The reason, like I said, it's because a lot of investment banking operations do better during tough times. Goldman's trading revenue was up 29% year over year. Asset management revenue was up 71%. They're firing on all cylinders. IPO underwriting was doing phenomenally well. Anyone who's followed the market knows that the IPO market has just exploded this year, and equity underwriting is a big part of Goldman's business. The investment banking business is doing the complete opposite of what Wells Fargo is doing.

I'm actually shocked that Goldman is not up for the year after reading numbers like this. Not just this, the quarter before. If you remember, the second quarter was their second-best quarter ever. When you see these kind of numbers, I mean, Goldman trades for about -- let me do the math real quick -- Goldman trades for about 20 times this quarter's earnings.

Jason Moser: Wow.

Matt Frankel: That's a crazy low valuation. Like you said, I'm shocked that Goldman's not a little more expensive than it is.

Jason Moser: Yeah. It struck me as, well, like looking at the chart of the returns, the Goldman down around 10% for the year, and given the results that they brought in, certainly feels like they could be better. But I guess that speaks a little bit to just the general feeling in the market today regarding banks writ large. I mean, they're all dealing with their fair sets of challenges. Thankfully for Goldman Sachs, they have that investment banking operation to fall back on.

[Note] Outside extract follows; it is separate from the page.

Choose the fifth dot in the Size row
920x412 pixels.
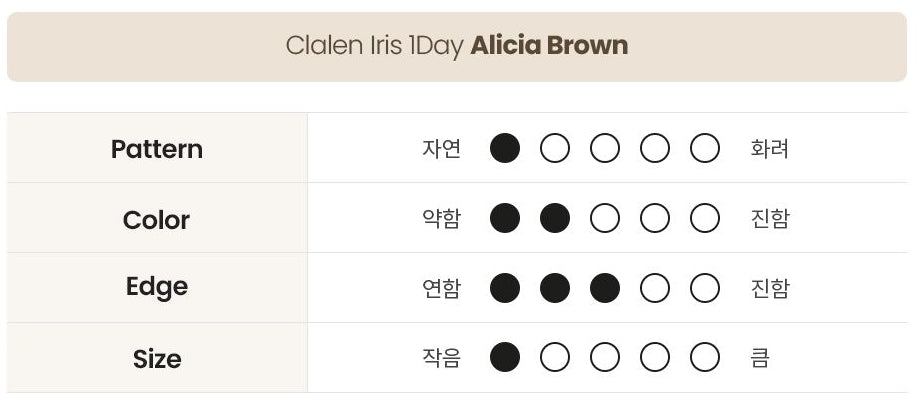705,357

Matt Frankel: Investment banking revenue is also less consistent, is worth mentioning too.

Jason Moser: Yeah, that's a good point there. It's like Disney's (DIS -0.55%) theater division. It's lumpy. Sometimes it's good, sometimes; it's not so good.

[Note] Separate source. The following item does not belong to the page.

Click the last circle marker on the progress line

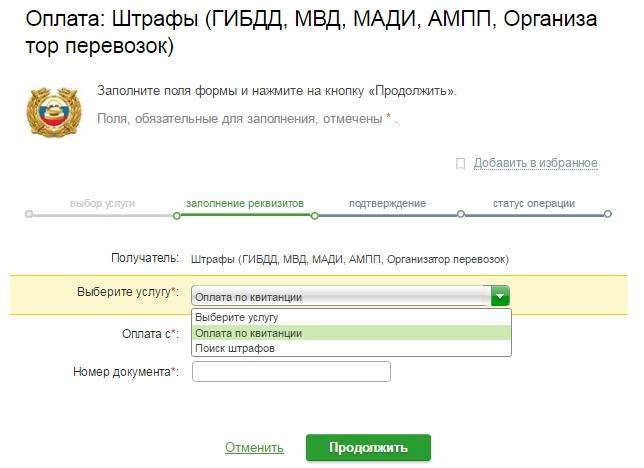pos(607,214)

Matt Frankel: Trading revenue goes like this. It gets a roller coaster ride from quarter to quarter. Just because trading revenue was strong this year has no bearing on what it's going to do next year. As opposed to commercial banking, you build your loan portfolio by $100 billion. That produces residual income that comes in quarter-after-quarter, whereas investment banking is a lot less predictable. So the market does discount that a little bit.